Ok, so I don't have my finger on the pulse of American politics, it is hands down one of the most confusing subjects I've ever tried to get my head round and that includes Quantum Mechanics and String Theory! But I've had BBC news on in the background the past couple of hours, lots of coverage for the Democrat Convention as you would imagine. Now it seems to me that Bernie Sanders supporters (certainly those who would actively attend the convention to boo Hilary at any rate) are off the more politically active ilk, i.e. people for whom the idea of not voting surely doesn't sit well. I understand that there are independent 3rd party candidates in the United States, but such a vote is akin to voting for the Monster Raving Loony party here in Britain - one wonders how the founding fathers would view the political arena of modern day United States. So my question is simple, is hatred for Hilary Clinton among Bernie supporters really so great that they would waste a vote even in the face of the patently terrifying Trump presidency now staring the world down its gullet?

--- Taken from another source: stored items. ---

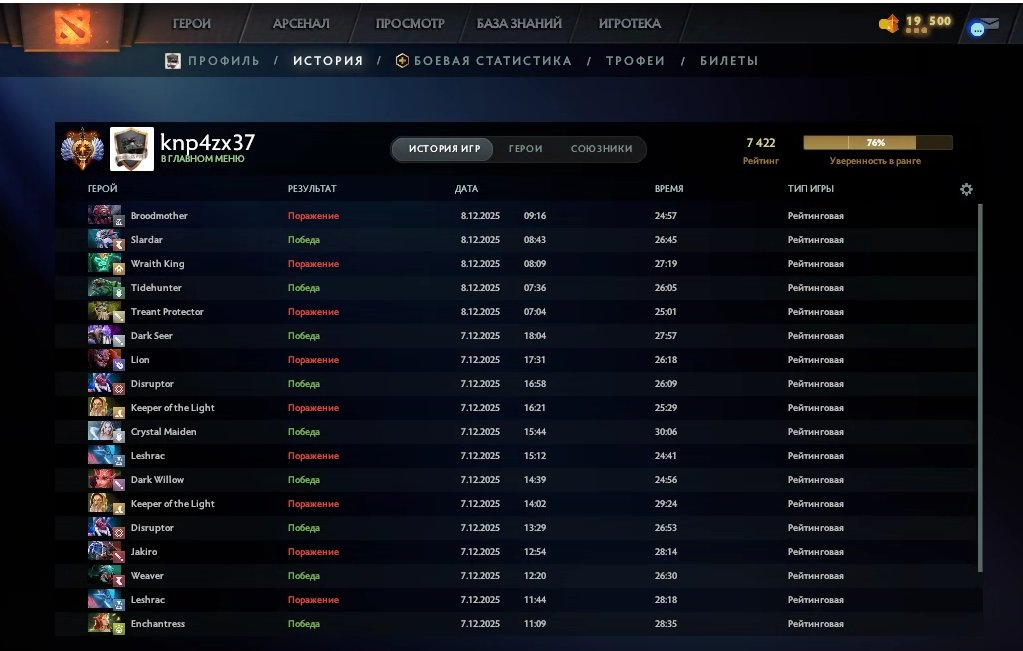This screenshot has width=1023, height=651.
Task: Go to the ТРОФЕИ tab
Action: click(x=635, y=61)
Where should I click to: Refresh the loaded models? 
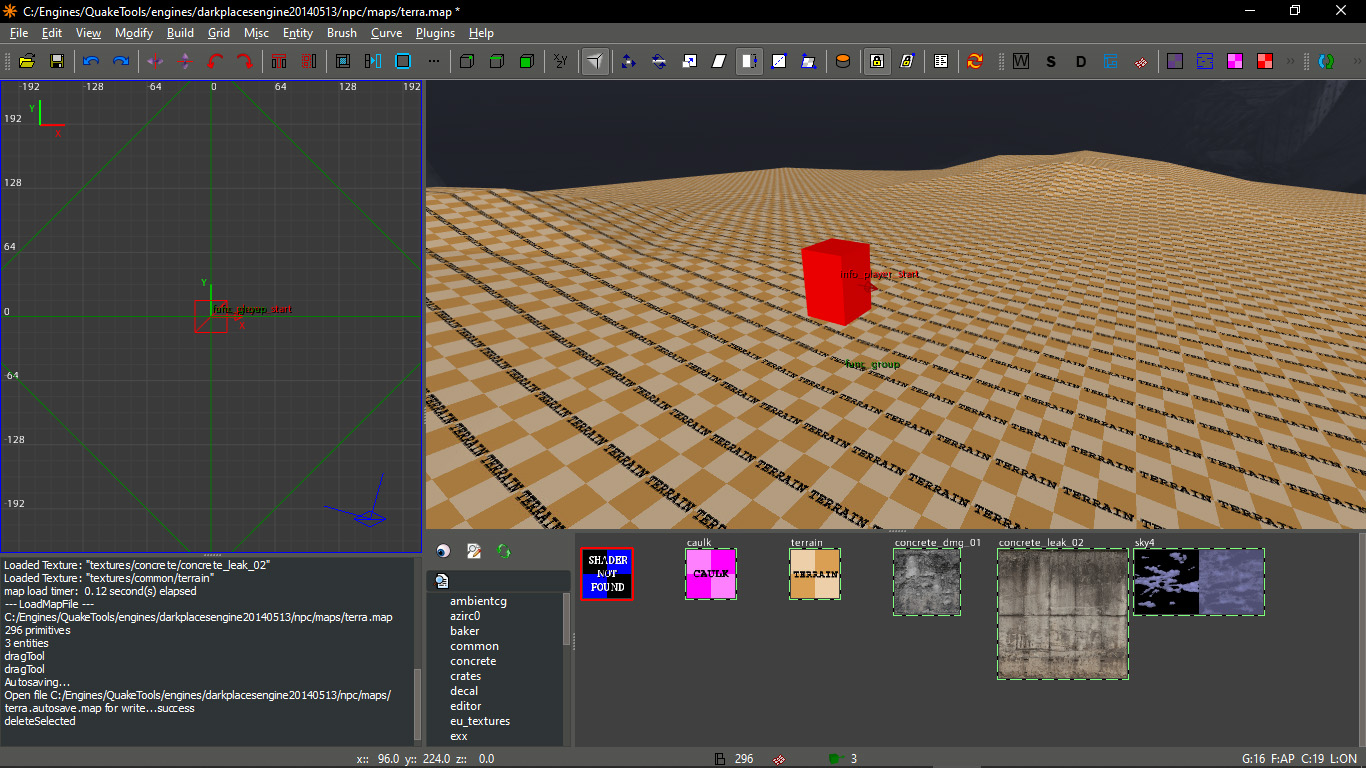click(x=975, y=61)
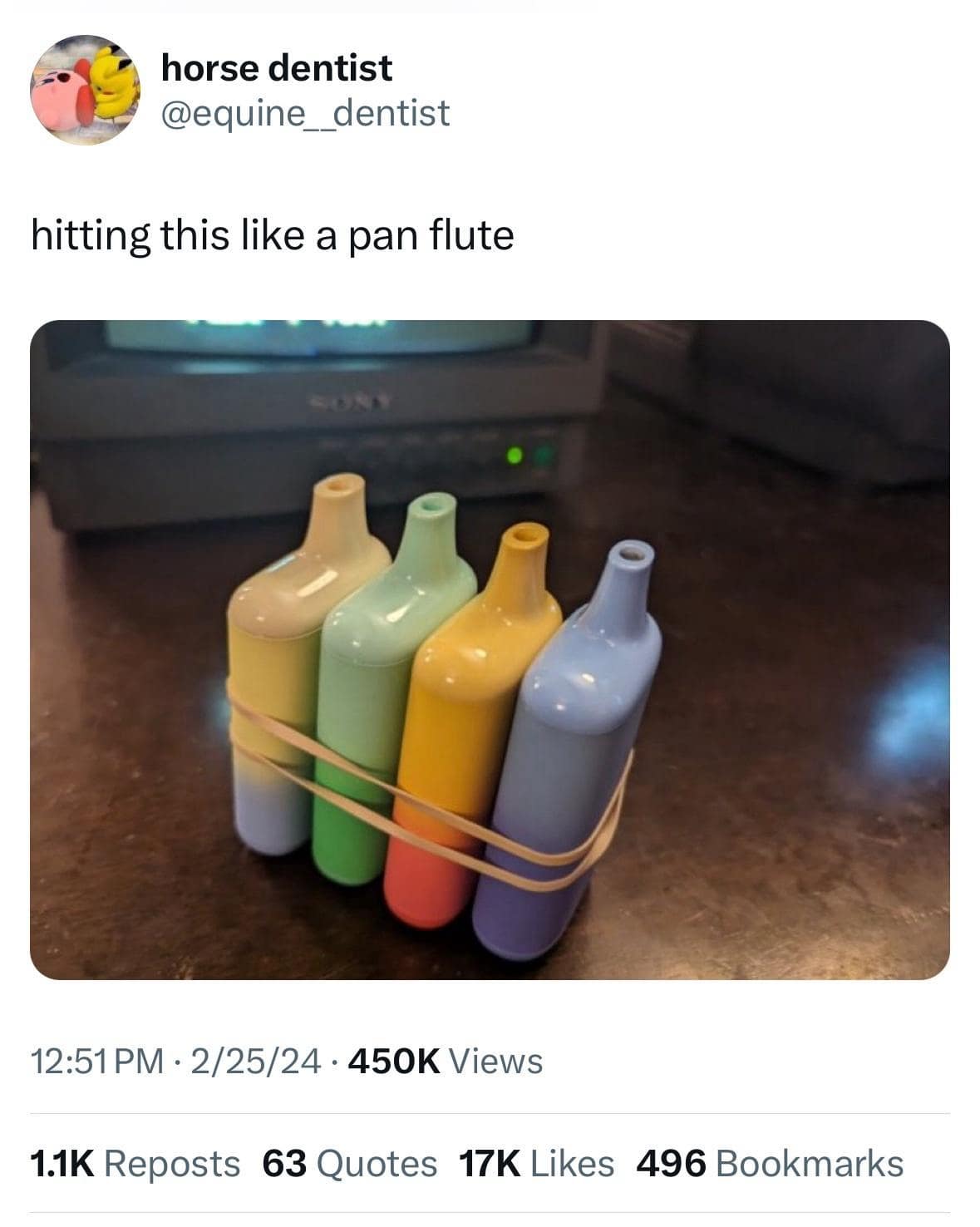This screenshot has height=1227, width=980.
Task: Click the "horse dentist" display name
Action: point(276,67)
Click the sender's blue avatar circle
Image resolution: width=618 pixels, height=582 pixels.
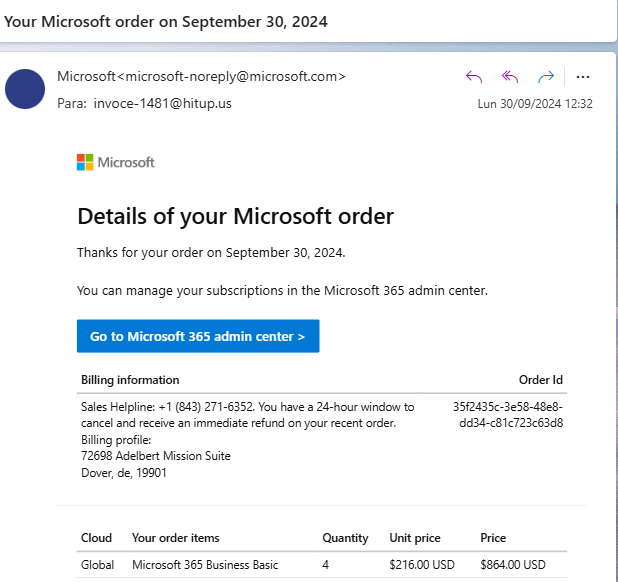coord(25,89)
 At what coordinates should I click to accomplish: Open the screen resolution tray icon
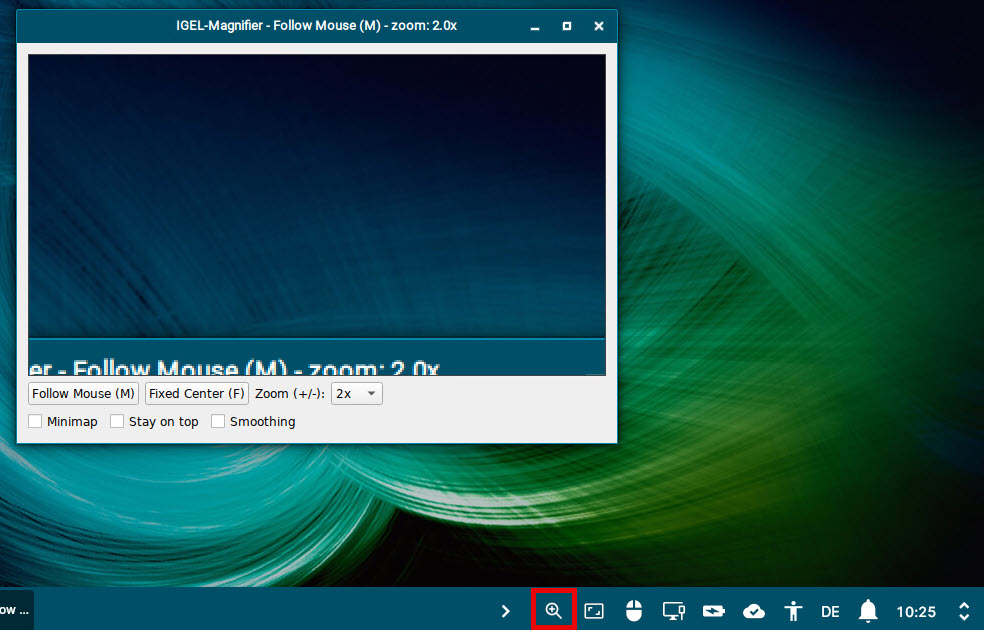pos(594,611)
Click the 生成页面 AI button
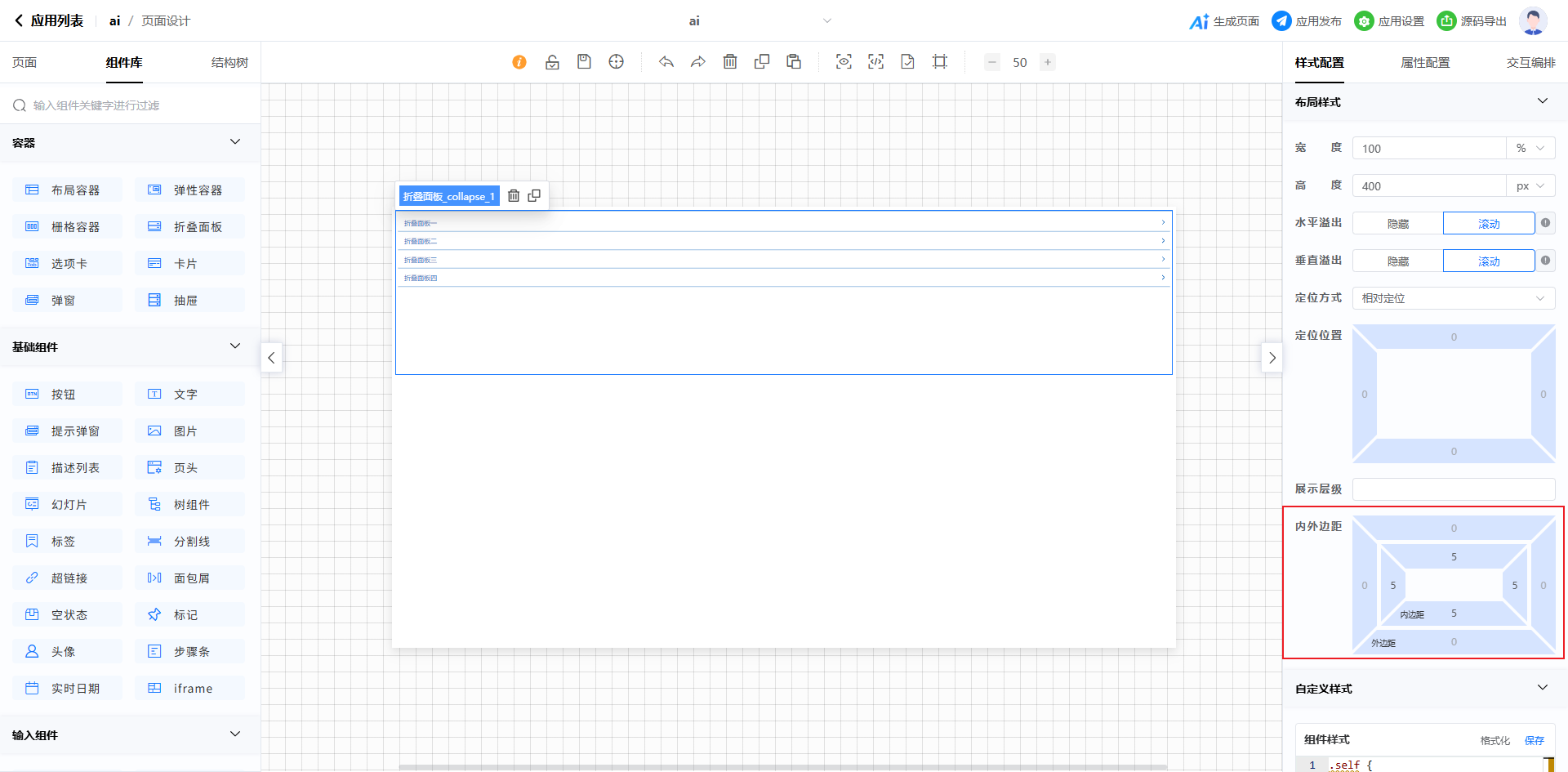The height and width of the screenshot is (772, 1568). point(1224,21)
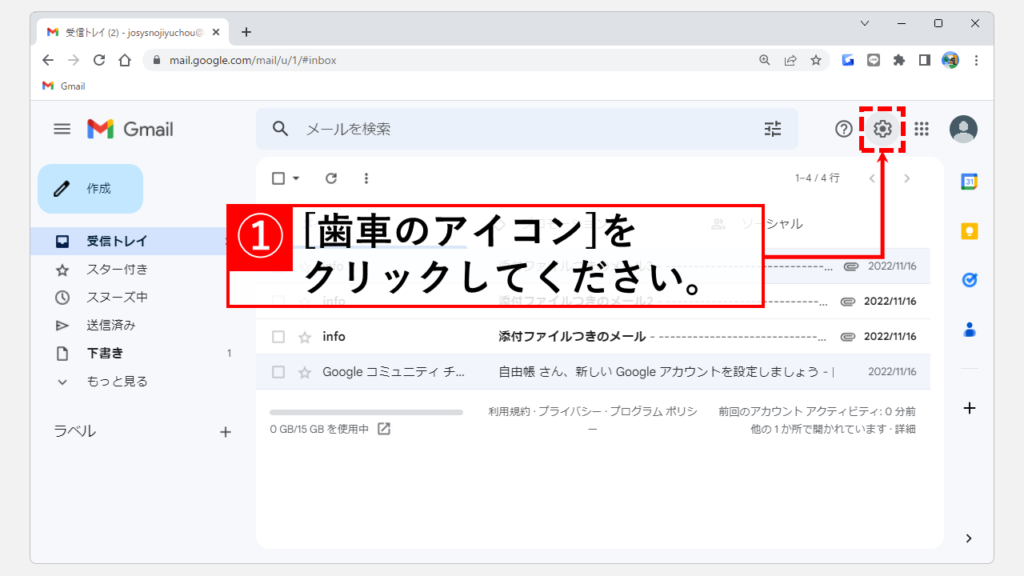The image size is (1024, 576).
Task: Toggle the main menu hamburger
Action: 62,129
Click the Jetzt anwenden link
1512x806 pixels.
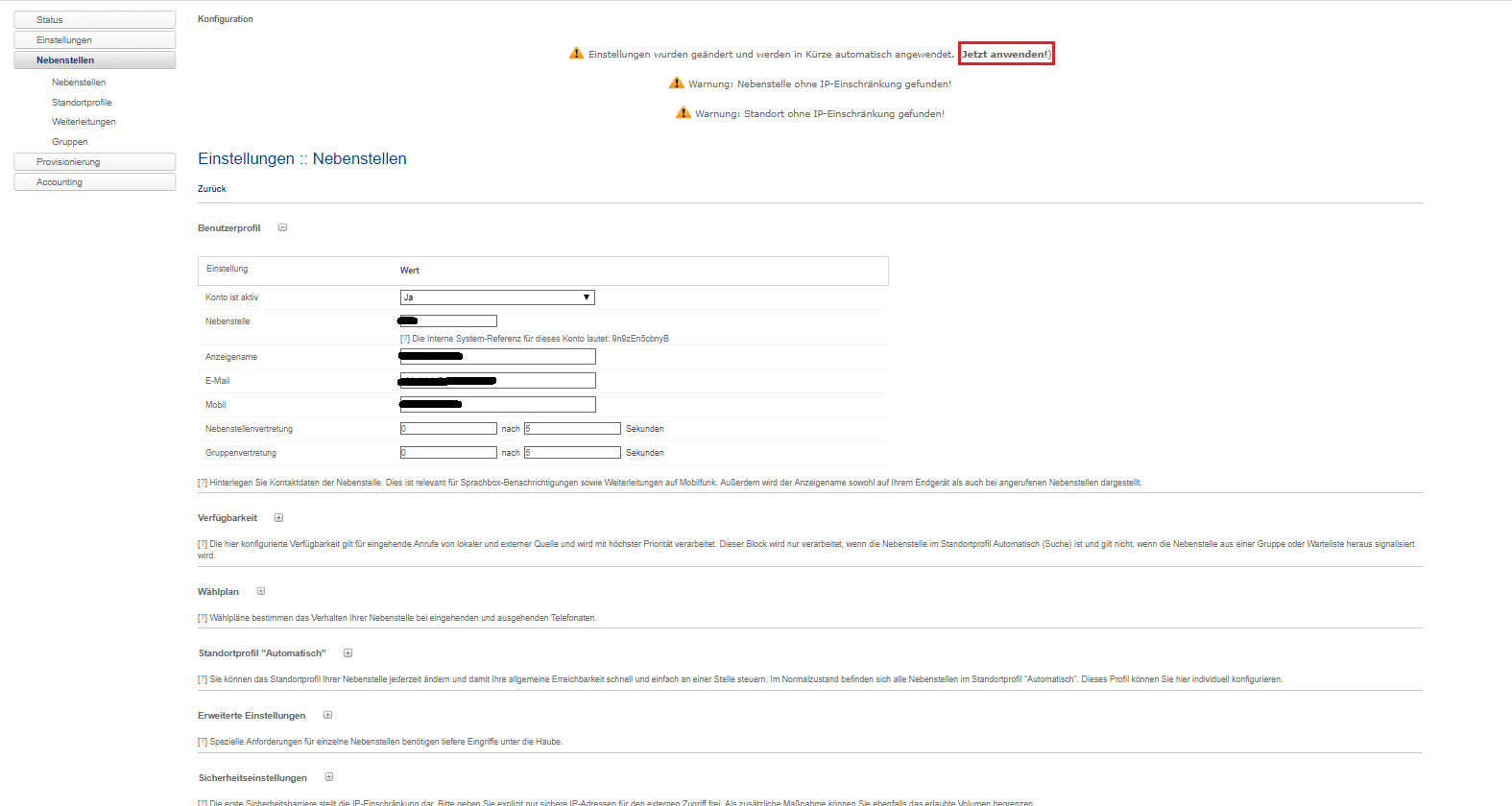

I can say this, were I a United States citizen the only candidate in this entire race I would ever have felt comfortable voting for was Bernie Sanders, frankly I was amazed at how much we had in common politically for an American politician - myself being quite some way to the left, I am acquainted with the general taboo that is socialist policy and socialism in general in the US. I do not like Hilary, I would not trust Hilary were I American, and the current email scandal is indicative of serious issues in the party political process - issues I can understand being disgusted by as a Bernie supporters. Nonetheless I cannot imagine shooting myself in the foot so spectacularly as to allow my dislike to foster a general atmosphere where Trump's eventual election is that much more likely, even stalwart supporters of Sanders must surely realise how much worse off they and others will be with Trump as president? There is literally no way on this earth that anyone could be as utterly detrimental to the US - in all arenas, foreign policy, domestic etc - as Trump threatens to be. The rabid nature of his supporters - and the frankly frenzied atmosphere at the Republican convention - is reminiscent of the rise to power of the Nazi party - and I do not make that comparison lightly, I am aware of the ridiculous overuse of such observations, particularly on the interwebz. It is disturbing on a whole other level.

I wont get into just how the emails came to be leaked, I haven't really been paying close enough attention to have an opinion worth stating. However, I will say that any and all Sanders supporters who say it doesn't matter where they came from are being naive.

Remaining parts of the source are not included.